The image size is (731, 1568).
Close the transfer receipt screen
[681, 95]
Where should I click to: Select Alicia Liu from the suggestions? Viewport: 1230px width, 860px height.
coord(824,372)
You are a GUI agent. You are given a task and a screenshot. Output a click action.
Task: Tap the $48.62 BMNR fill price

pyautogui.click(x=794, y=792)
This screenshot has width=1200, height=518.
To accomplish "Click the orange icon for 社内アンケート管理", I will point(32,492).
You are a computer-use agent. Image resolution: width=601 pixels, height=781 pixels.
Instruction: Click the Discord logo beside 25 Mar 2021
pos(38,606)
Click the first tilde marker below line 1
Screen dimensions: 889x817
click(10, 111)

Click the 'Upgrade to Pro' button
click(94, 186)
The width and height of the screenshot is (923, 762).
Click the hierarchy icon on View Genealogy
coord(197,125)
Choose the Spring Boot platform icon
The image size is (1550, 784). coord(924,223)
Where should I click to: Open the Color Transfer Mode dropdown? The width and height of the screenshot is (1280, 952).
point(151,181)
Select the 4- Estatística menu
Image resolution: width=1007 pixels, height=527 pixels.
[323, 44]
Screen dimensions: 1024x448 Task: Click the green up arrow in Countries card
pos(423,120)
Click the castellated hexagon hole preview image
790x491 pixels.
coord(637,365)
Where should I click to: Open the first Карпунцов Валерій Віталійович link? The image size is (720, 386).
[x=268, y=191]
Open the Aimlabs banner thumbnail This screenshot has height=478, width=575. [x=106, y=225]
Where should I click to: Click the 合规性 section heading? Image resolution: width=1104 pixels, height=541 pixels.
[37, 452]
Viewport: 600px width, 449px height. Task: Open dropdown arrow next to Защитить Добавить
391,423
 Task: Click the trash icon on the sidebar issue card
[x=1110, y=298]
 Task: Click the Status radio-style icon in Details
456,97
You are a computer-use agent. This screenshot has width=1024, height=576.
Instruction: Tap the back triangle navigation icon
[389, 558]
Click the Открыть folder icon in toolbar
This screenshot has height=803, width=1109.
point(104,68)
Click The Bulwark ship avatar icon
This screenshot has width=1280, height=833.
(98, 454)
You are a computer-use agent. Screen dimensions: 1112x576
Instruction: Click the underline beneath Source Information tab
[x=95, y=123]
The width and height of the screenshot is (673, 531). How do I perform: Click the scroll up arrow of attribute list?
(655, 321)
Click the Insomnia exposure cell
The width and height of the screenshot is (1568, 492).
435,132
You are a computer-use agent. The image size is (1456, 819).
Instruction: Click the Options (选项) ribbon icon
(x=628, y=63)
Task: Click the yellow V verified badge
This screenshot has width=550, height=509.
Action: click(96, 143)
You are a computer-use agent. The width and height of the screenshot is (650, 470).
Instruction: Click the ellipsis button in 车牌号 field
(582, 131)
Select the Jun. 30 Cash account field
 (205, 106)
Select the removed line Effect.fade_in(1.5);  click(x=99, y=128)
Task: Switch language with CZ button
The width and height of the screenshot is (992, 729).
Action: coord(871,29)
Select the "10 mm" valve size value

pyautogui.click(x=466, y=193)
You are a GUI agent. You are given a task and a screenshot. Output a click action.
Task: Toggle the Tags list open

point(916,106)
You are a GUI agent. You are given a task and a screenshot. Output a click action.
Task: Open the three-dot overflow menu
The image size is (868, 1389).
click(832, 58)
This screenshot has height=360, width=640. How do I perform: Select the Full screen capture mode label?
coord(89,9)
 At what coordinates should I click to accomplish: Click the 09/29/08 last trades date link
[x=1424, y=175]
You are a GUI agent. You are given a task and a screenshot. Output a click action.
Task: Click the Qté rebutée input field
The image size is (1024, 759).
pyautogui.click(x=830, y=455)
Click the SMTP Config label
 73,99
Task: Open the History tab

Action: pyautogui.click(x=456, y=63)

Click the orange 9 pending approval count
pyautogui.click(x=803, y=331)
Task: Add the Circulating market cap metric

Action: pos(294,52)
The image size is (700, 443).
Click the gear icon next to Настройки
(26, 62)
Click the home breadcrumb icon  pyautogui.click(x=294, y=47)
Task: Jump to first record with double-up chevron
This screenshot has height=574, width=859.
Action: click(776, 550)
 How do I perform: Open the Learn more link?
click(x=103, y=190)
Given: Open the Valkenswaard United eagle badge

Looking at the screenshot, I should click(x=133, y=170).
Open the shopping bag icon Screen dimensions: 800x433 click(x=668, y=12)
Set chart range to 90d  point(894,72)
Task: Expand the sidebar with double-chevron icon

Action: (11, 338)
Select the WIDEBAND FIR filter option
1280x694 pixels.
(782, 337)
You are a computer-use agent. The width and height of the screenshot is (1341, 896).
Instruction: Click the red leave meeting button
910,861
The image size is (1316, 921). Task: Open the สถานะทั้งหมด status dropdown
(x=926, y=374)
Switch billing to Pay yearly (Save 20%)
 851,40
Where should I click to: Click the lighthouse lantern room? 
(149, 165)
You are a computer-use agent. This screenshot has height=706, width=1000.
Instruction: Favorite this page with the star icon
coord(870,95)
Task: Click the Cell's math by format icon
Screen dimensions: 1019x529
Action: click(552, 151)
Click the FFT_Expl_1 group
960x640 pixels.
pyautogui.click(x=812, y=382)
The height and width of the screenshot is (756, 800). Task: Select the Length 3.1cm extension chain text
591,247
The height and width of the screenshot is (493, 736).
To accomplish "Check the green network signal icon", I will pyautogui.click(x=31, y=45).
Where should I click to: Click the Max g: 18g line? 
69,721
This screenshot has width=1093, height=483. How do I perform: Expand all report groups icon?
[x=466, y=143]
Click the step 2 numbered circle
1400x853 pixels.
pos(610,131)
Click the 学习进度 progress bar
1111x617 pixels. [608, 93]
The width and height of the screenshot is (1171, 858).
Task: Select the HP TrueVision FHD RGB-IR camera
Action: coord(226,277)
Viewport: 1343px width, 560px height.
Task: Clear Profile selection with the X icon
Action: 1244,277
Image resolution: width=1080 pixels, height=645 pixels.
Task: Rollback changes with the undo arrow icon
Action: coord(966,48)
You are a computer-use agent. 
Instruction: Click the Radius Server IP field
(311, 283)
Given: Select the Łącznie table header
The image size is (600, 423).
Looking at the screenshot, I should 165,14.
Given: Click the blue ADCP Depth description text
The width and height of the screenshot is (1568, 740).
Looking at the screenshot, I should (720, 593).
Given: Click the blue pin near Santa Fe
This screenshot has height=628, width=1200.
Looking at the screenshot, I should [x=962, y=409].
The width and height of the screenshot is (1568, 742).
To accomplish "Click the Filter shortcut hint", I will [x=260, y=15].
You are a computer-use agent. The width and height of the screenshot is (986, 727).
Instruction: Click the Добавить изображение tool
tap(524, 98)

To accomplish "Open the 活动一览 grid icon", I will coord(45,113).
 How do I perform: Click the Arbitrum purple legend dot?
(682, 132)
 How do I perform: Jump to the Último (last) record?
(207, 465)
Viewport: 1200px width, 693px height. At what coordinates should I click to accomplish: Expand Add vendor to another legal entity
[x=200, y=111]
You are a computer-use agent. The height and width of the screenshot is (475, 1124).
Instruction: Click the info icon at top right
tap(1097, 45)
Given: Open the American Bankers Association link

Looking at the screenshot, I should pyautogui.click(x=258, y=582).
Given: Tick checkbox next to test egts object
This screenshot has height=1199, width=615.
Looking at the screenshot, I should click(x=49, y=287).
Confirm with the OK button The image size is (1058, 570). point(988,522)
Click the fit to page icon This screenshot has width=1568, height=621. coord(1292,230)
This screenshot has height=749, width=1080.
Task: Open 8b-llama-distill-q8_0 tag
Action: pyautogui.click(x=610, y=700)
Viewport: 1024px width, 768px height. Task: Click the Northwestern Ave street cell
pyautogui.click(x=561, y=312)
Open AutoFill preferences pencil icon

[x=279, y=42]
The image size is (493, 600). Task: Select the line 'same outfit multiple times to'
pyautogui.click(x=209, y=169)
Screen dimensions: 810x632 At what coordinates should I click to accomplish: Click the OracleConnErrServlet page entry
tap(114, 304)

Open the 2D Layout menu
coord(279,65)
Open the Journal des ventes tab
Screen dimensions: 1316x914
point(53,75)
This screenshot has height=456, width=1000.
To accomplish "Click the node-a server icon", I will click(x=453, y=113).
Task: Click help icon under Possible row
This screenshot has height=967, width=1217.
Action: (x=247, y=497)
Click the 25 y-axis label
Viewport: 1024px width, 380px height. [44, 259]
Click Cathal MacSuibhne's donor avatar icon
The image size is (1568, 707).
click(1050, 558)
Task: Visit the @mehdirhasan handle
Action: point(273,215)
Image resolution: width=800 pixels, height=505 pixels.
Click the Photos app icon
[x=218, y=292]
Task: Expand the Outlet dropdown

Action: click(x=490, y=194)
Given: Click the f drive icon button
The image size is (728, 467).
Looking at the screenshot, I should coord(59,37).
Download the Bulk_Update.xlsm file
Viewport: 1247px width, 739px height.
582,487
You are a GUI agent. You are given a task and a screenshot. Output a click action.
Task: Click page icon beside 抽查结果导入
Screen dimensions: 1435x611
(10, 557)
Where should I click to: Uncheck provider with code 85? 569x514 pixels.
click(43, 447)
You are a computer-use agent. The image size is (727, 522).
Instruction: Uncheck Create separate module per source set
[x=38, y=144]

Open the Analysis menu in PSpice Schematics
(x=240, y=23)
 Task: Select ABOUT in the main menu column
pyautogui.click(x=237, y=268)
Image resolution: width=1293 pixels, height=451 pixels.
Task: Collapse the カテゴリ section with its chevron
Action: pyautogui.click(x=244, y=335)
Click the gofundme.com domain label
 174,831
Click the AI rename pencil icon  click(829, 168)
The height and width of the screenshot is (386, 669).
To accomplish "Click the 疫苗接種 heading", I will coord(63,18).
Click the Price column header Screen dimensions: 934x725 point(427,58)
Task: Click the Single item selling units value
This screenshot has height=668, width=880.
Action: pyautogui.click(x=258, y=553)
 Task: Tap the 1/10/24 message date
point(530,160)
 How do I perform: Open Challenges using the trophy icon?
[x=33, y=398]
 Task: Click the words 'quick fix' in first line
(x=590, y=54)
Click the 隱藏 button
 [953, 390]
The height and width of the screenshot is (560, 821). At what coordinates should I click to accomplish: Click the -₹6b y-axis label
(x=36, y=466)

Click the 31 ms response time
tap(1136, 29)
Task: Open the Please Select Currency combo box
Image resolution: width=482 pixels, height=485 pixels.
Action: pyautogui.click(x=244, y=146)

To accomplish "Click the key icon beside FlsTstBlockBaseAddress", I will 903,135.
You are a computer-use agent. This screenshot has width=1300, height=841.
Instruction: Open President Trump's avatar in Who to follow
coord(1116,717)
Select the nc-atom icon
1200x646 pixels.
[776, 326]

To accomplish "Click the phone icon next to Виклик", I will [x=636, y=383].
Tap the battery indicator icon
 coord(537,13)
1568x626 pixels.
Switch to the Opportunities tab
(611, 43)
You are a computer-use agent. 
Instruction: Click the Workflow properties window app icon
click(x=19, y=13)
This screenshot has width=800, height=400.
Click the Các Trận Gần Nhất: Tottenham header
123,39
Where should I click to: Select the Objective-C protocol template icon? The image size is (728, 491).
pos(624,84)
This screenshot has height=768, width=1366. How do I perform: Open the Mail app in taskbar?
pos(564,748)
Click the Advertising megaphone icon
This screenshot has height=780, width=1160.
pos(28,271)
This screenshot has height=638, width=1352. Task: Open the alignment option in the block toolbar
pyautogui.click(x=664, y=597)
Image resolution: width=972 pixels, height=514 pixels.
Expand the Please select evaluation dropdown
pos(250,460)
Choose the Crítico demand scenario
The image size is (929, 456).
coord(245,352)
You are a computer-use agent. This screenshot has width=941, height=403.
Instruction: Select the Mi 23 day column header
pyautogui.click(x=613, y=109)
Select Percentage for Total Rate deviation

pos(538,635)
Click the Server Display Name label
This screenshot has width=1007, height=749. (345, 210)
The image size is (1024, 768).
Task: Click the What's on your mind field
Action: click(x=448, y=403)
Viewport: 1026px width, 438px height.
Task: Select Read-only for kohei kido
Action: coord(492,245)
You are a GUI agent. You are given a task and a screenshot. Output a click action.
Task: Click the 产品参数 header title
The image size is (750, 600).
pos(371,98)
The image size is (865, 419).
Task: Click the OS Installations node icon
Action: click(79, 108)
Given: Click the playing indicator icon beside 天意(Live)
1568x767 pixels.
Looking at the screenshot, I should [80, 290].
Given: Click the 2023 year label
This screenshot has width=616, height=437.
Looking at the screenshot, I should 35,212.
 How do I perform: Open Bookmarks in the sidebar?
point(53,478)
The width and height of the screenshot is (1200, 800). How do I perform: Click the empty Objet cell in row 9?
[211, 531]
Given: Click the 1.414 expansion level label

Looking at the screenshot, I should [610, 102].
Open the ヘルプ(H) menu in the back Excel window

____________________

There is a line with "Confirm with the" and a line with "This screenshot has height=456, width=1000." above. Copy exactly those two lines and all lines between them, with nothing else.

Confirm with the OK button The image size is (1058, 570). point(988,522)
Click the fit to page icon This screenshot has width=1568, height=621. coord(1292,230)
This screenshot has height=749, width=1080.
Task: Open 8b-llama-distill-q8_0 tag
Action: pyautogui.click(x=610, y=700)
Viewport: 1024px width, 768px height. Task: Click the Northwestern Ave street cell
pyautogui.click(x=561, y=312)
Open AutoFill preferences pencil icon

[x=279, y=42]
The image size is (493, 600). Task: Select the line 'same outfit multiple times to'
pyautogui.click(x=209, y=169)
Screen dimensions: 810x632 At what coordinates should I click to accomplish: Click the OracleConnErrServlet page entry
tap(114, 304)

Open the 2D Layout menu
coord(279,65)
Open the Journal des ventes tab
Screen dimensions: 1316x914
point(53,75)
This screenshot has height=456, width=1000.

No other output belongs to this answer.